Instructions to follow:
Can you continue the news story about the Dubai family who died in Nepal, starting right after its last paragraph?

Document segment:
* * *
Abu Dhabi, UAETuesday 7 April 2020

Funeral for Dubai family who died in Nepal set for Friday

The family were on holiday in Daman when they died of suspected carbon monoxide poisoning

The Indian family that died while on holiday in Nepal this week. Courtesy: Family of Praveen Nair
The Indian family that died while on holiday in Nepal this week. Courtesy: Family of Praveen Nair

An Indian family who died of suspected asphyxiation in Nepal this week will be laid to rest in their home town in Kerala on Friday.

The family were among eight Indian travellers who died of suspected carbon monoxide poisoning after a gas heater was used inside their hotel room.

With winter temperatures dipping below 4°C and malfunctioning heaters in two rooms, a gas heater from the hotel’s restaurant was moved to the room of Praveen Krishnan Nair — who lived in Dubai.

His friends, another family of three, slept in the same room because only one heater was available.

They were a very loving family who enjoyed life

Lal Nair

The group were among four families from India on holiday in Daman, a hill resort south of Kathmandu, said neighbours who spoke to The National.

“Everyone is shocked and terribly sad. It is very tragic,” said Hari, a relative speaking from Trivandrum in Kerala, where the funeral will be held.

Nair, 39, an engineer who worked with a contracting company had lived in Dubai for more than 10 years. His wife Saranya Sasi, 34, also lived in Dubai with their children Sreebhadra, 9, Aarcha, 7, Abhinav, 5, but had moved to Kochi city in Kerala to pursue a master’s degree in pharmacy two years ago.

Mr Hari said Sasi's father, Nair’s elderly parents and family were devastated by the news.

A small group of relatives went to Kathmandu to help repatriate the bodies.

Hospital staff load the bodies of Indian tourists into an ambulance for postmortem at a hospital in Kathmandu on Tuesday. Eight Indian tourists were declared dead after the group turned on a gas heater inside the room while the windows and doors were closed. AP
Hospital staff load the bodies of Indian tourists into an ambulance for postmortem at a hospital in Kathmandu on Tuesday. Eight Indian tourists were declared dead after the group turned on a gas heater inside the room while the windows and doors were closed. AP

“The four families had planned a vacation in Nepal. Praveen knew the others from their days as students in engineering college,” Mr Hari said.
* * *
[Stored data]
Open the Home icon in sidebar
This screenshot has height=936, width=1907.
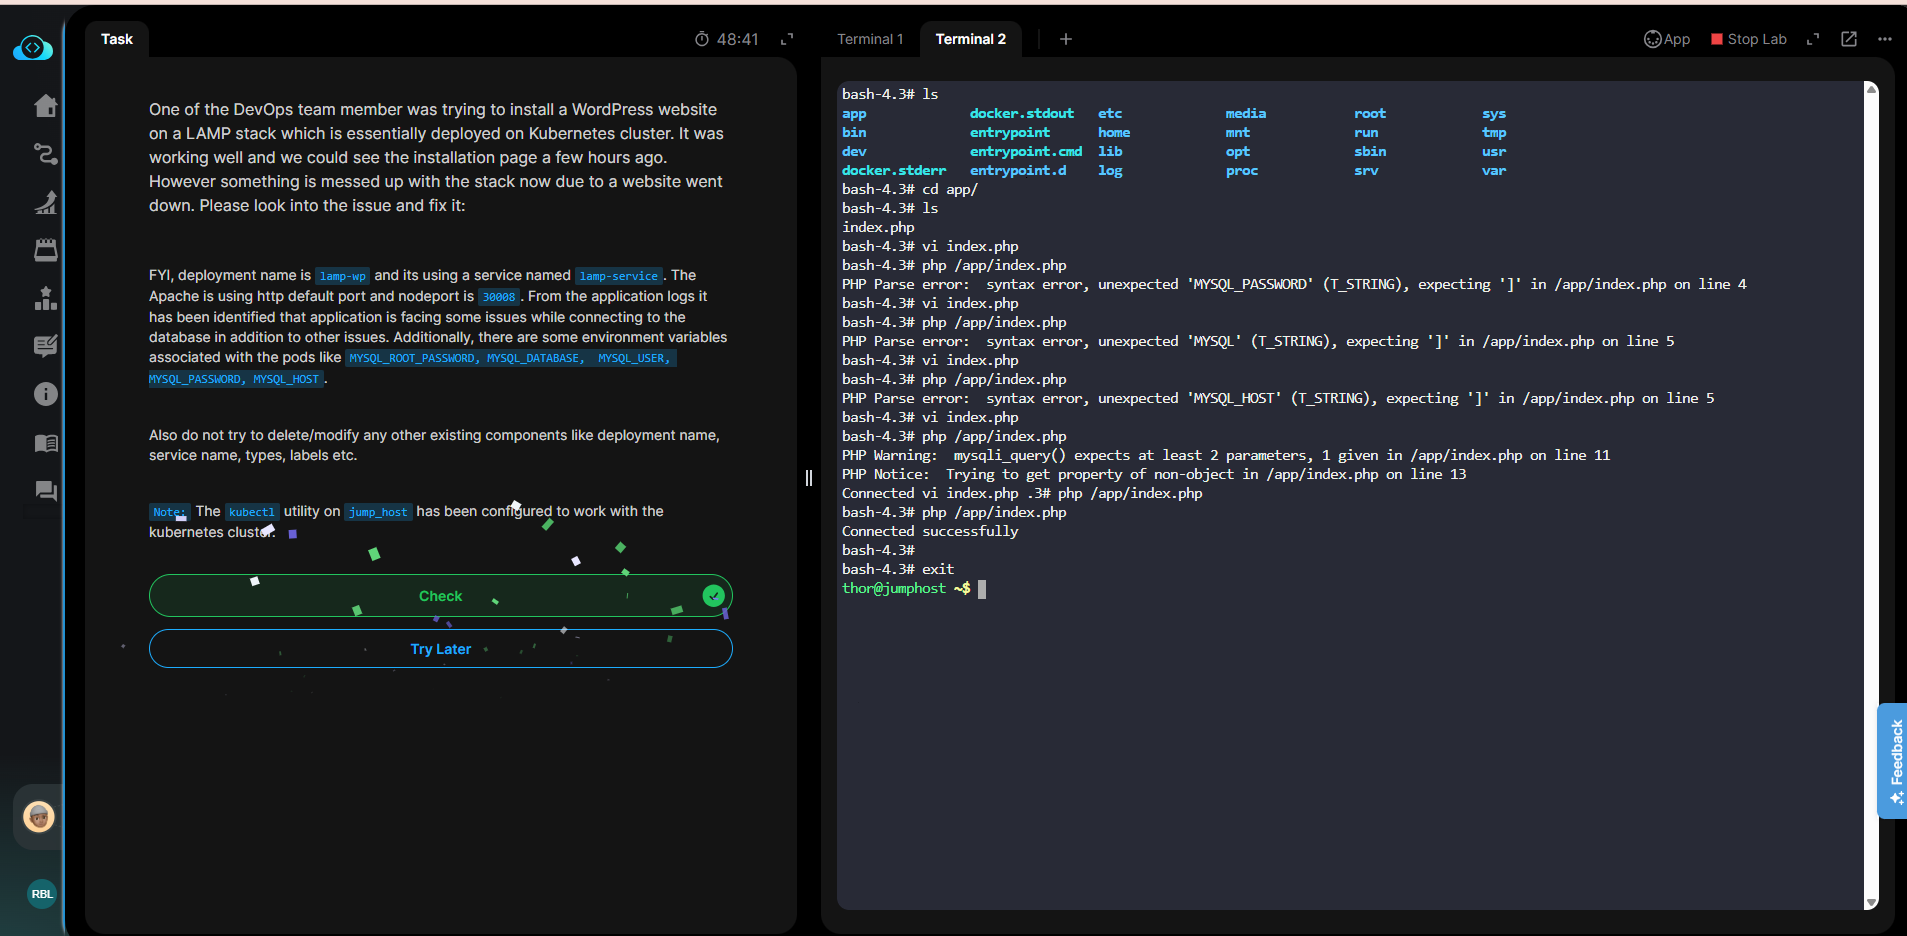coord(46,106)
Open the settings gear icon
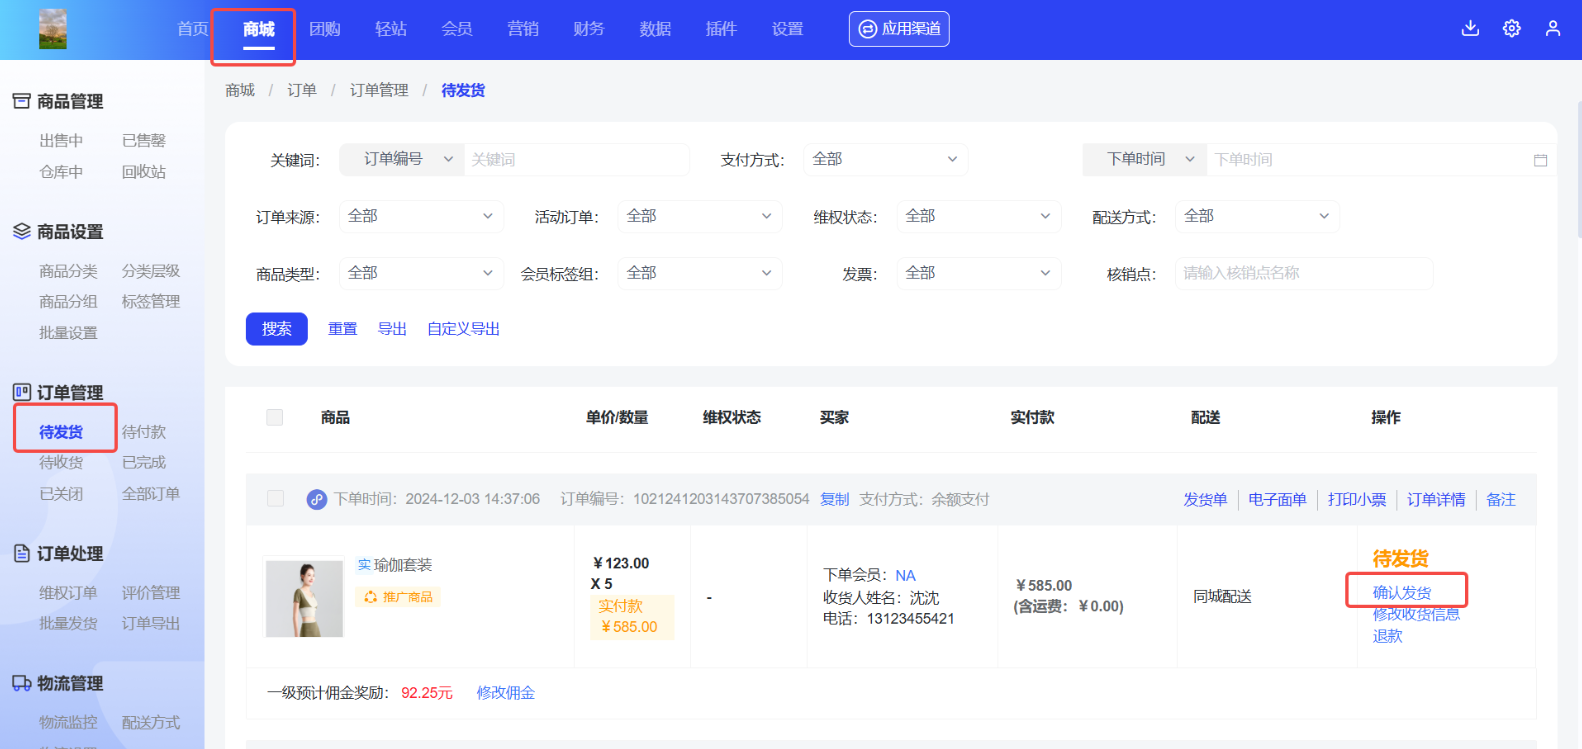 [1511, 28]
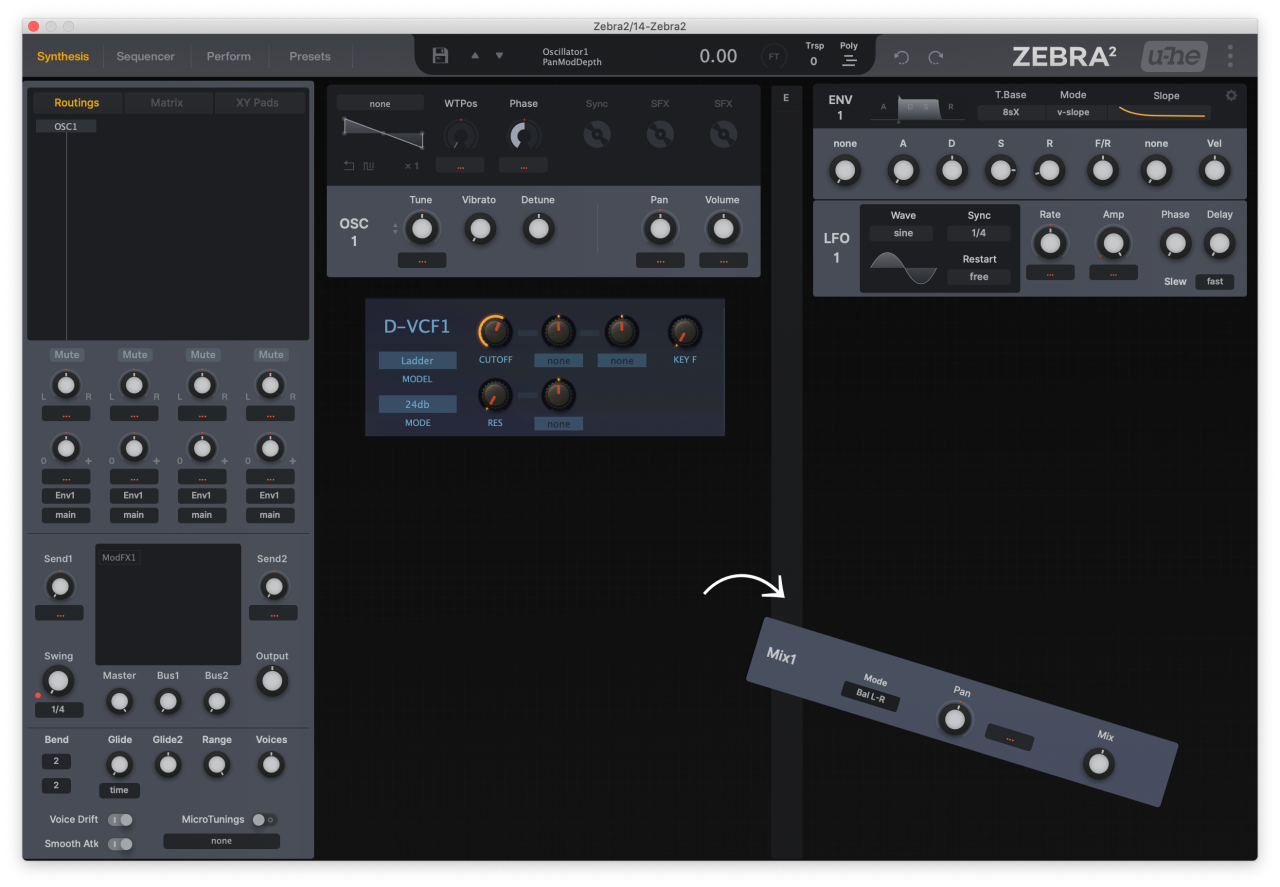Screen dimensions: 1280x887
Task: Turn off the Smooth Atk toggle
Action: pyautogui.click(x=119, y=843)
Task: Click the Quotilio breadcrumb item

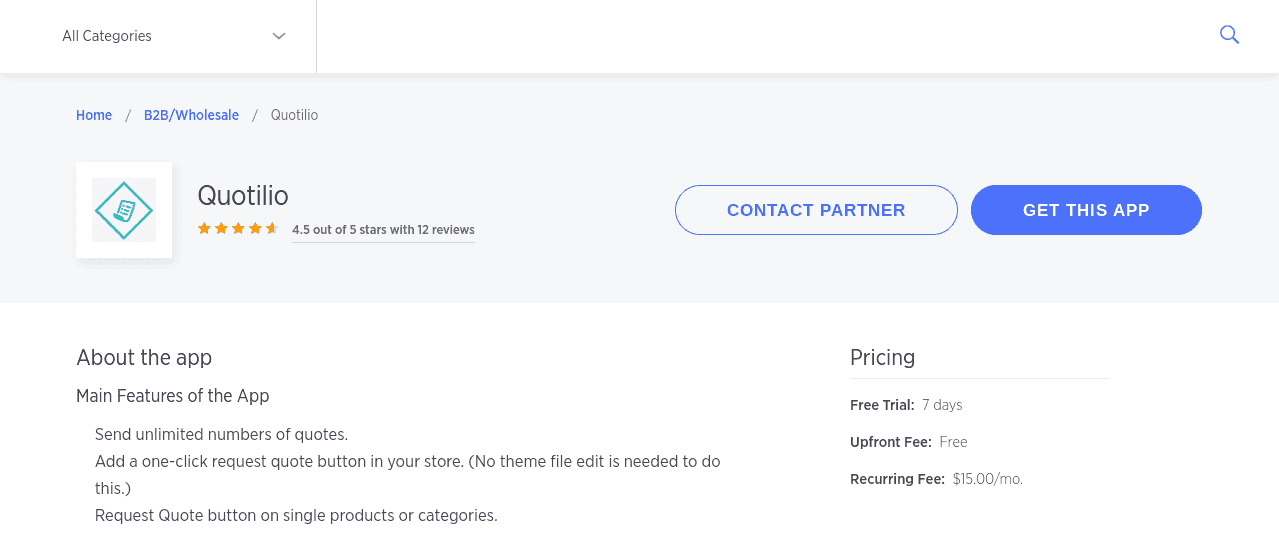Action: tap(294, 115)
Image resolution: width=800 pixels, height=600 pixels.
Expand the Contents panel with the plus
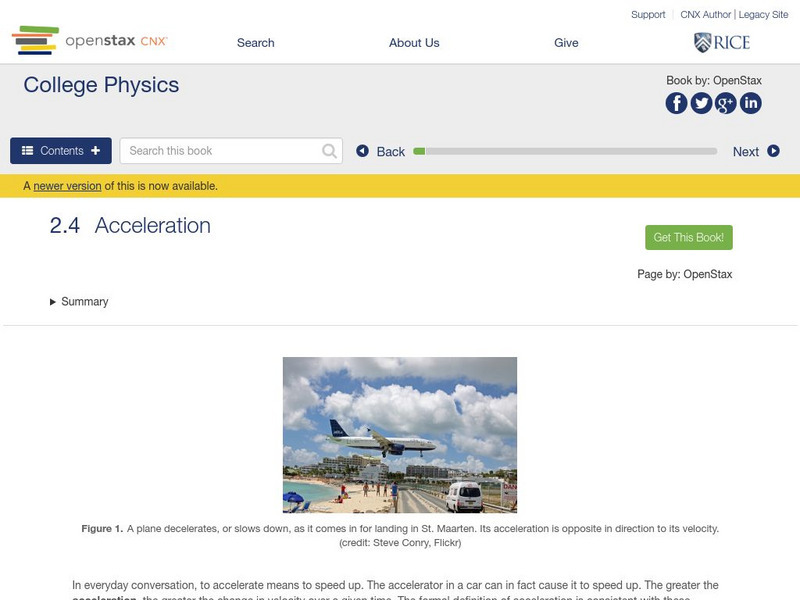click(x=94, y=149)
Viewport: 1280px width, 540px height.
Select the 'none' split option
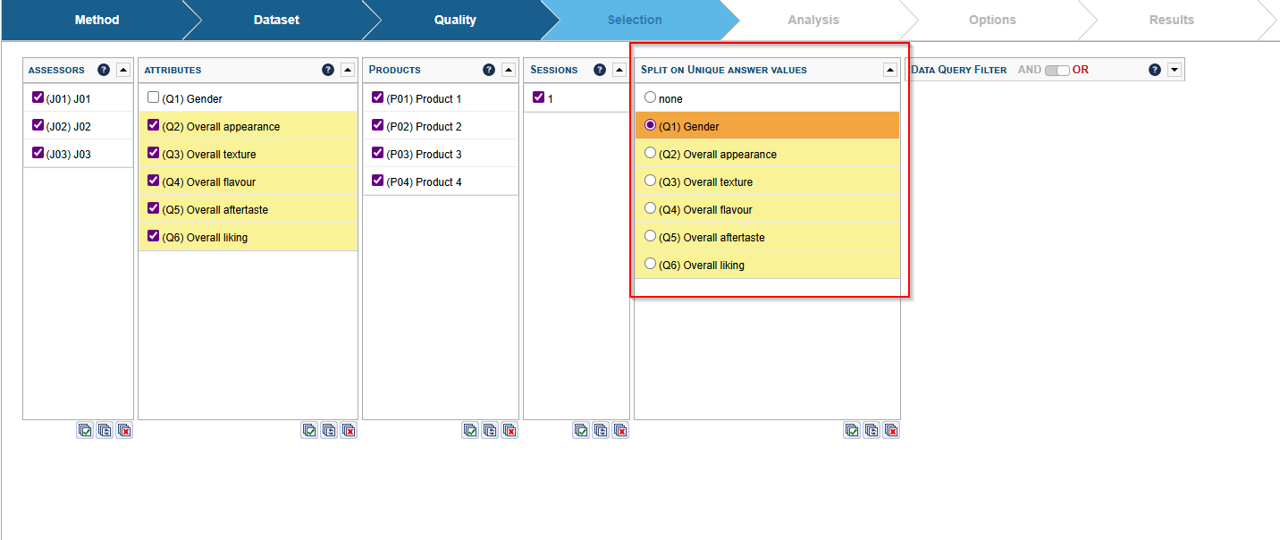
* * *
Expected answer:
“They asked for another room since the heater was not working but because it was late at night, a heater was moved up from the restaurant to one room. They were told this was a temporary arrangement until the heater was fixed.”

They were found unresponsive the next morning along with the family of Ranjith Kumar Adatholath Punathil, his wife Indu Lakshmi Peethambaran Ragalatha and their son Vyshnav Ranjith.

Punathil’s eldest son survived as he slept in the adjoining room.

“The boy was already asleep so his parents did not wake him up. Instead they took their younger son along to Praveen’s room,” Mr Hari said.

Police in Nepal told news agencies the eight tourists were flown in helicopters from the hill resort to Kathmandu, where they were declared dead at a hospital.

Nepal is a popular tourist destination for visitors from India.

Their deaths came as police in the UAE issued warnings to residents about using heaters inside their homes for fear of carbon monoxide poisoning.

The colourless, odourless gas is produced from the burning of wood, gasoline, propane or charcoal. Inhaling carbon monoxide can cause disability and death when it accumulates to dangerous levels without proper ventilation.

In Dubai, Nair’s friends and colleagues grieved for a man they described as “always happy.”

“I never saw him tensed, he was always smiling and relaxed,” said Lal Nair, a family friend who knew him for more than a decade.

“He was the kind of person who would make others happy.”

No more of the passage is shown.